» PROBLEMS TO SOLVE:
A) Decide whether each of these statements agrees with the notes on search algorithms, answering yes or no for each and quoting the words of the notes that settle it. (i) To find the shortest path from the root, the notes favor expanding the shallowest un-expanded node. (ii) Readers will have to implement Uniform Cost Search. (iii) The code for the homework uses Euclidean distance.
B) Please switch "Euclidean" to "Manhattan" and give the notes on search algorithms again, everything from "One part of" down to "definitions of distance.".

» PASSAGE SHOWN:
In a depth-first search, we expand the deepest un-expanded node (revisit DFS images/slides)
If we are search for the "shortest" path from the root of the tree to each node, it makes more sense to expand the shallowest un-expanded node: BFS images A Breadth-First Search (BFS) tells us the shortest distance from the root to each node.
If the tree / graph has edges with different weights (or distances), then a variant of BFS called Uniform Cost Search will give us the shortest distance from the root to each node: Uniform Cost Search images
You will not be asked to implement BFS or Uniform Cost Search, but here is the pseudo-code for Uniform Cost Search:
UNIFORM-COST-SEARCH(problem):
node ← the root, with PATH-COST = 0
frontier ← a priority queue ordered by PATH-COST, with node as its only element
explored ← an empty set of nodes
loop until the frontier is empty:
node ← POP(frontier) // chooses the lowest-cost node in frontier
if node is the only solution we want, then return it and quit the method
add node to explored
for each child of node:
if child is not in explored and child is not in frontier:
INSERT(child, frontier)
else if child is in frontier, but with a higher PATH-COST:
replace that node in the frontier with this child
Defining distance
Now that we have multiple graph algorithms to tell us the "shortest distance" between things (root and each node, or the minimum spanning tree using Kruskal's Algorithm), we need to define distance.
One part of the analysis for Homework 9 is about defining the distance between train stations. There is the basic measure of Euclidean distance, which we use in the code, but there are many more definitions of distance.
For example, we could say, "the station is 15 minutes from here," and that would be a meaningful distance. In that case, we would be defining the distance as the number of minutes it takes to travel between the two nodes.

» INPUT DATA:

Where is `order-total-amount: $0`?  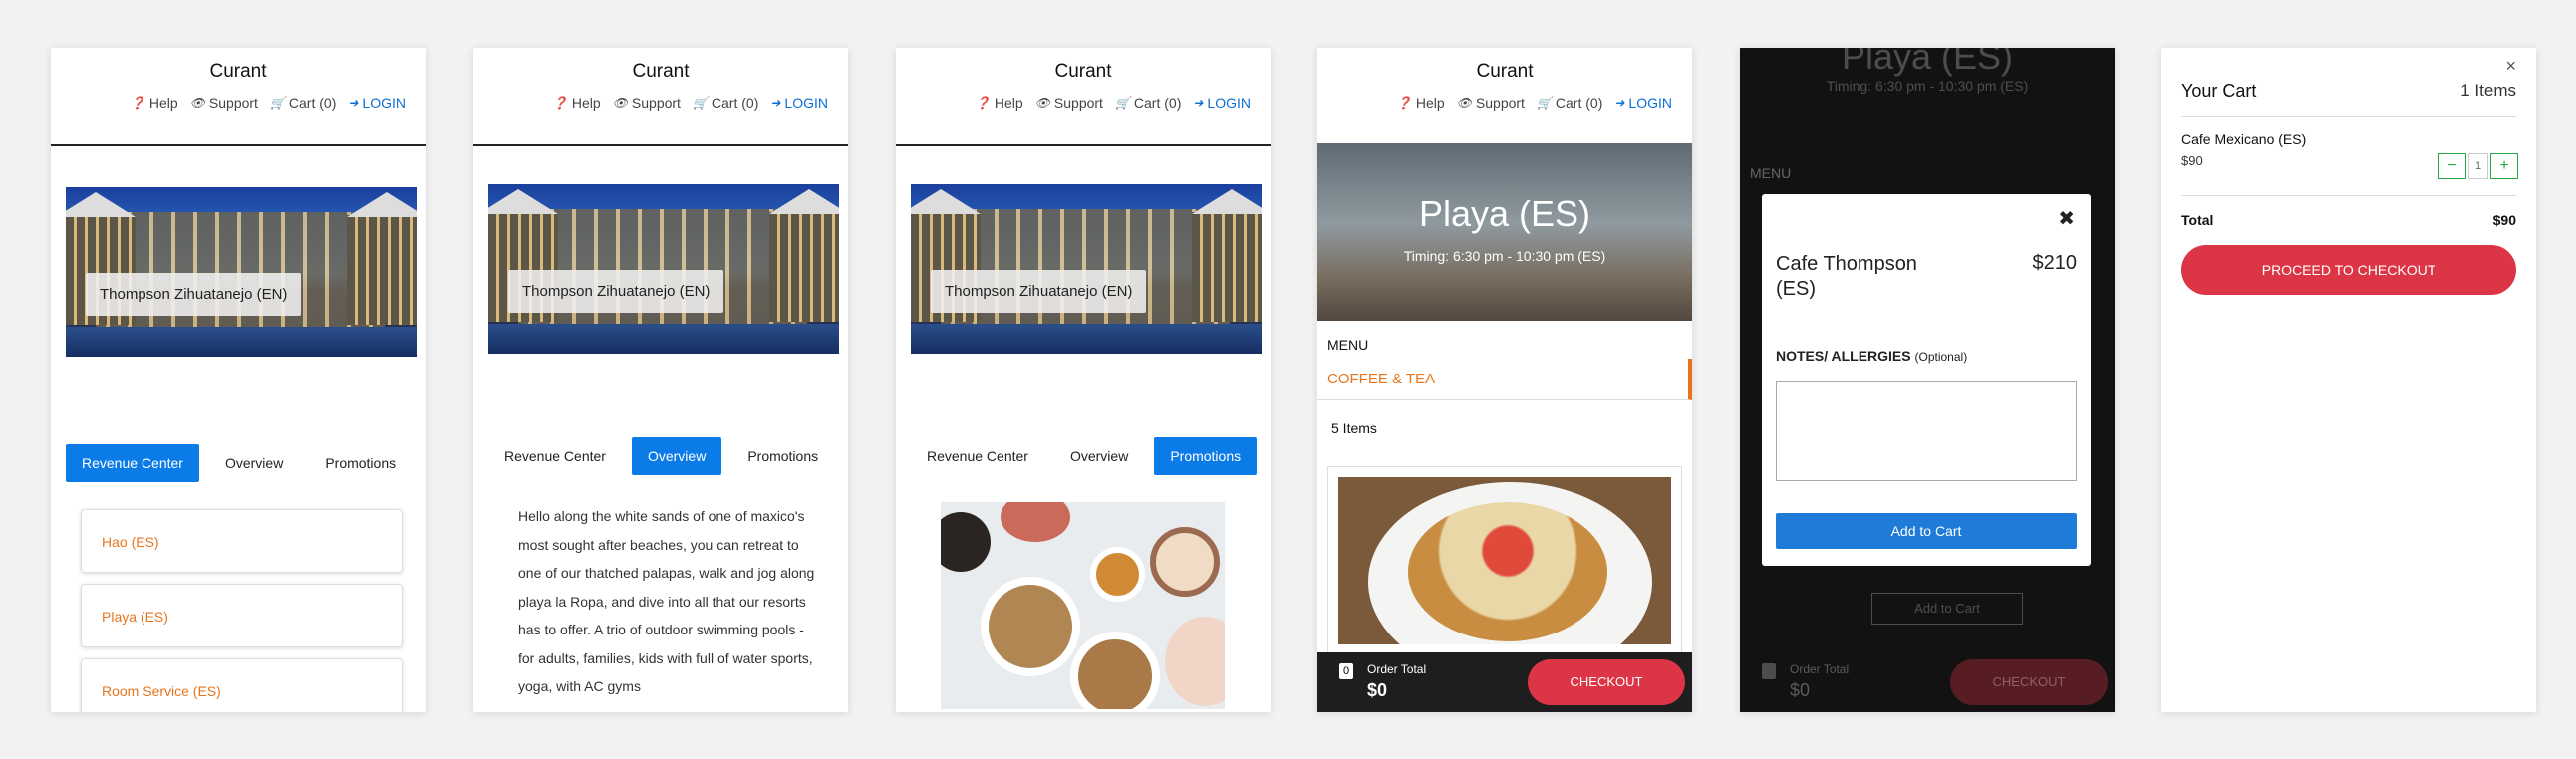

--

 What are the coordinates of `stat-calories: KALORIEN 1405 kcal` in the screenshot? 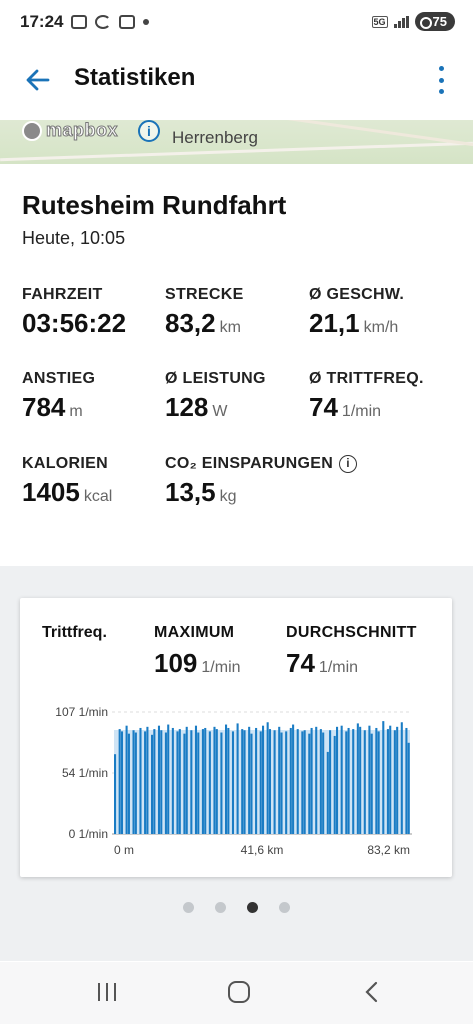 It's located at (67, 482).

» RESPONSES IN ORDER:
A)
(i) Yes: "it makes more sense to expand the shallowest un-expanded node"
(ii) No: "You will not be asked to implement BFS or Uniform Cost Search"
(iii) Yes: "There is the basic measure of Euclidean distance, which we use in the code"

B)
One part of the analysis for Homework 9 is about defining the distance between train stations. There is the basic measure of Manhattan distance, which we use in the code, but there are many more definitions of distance.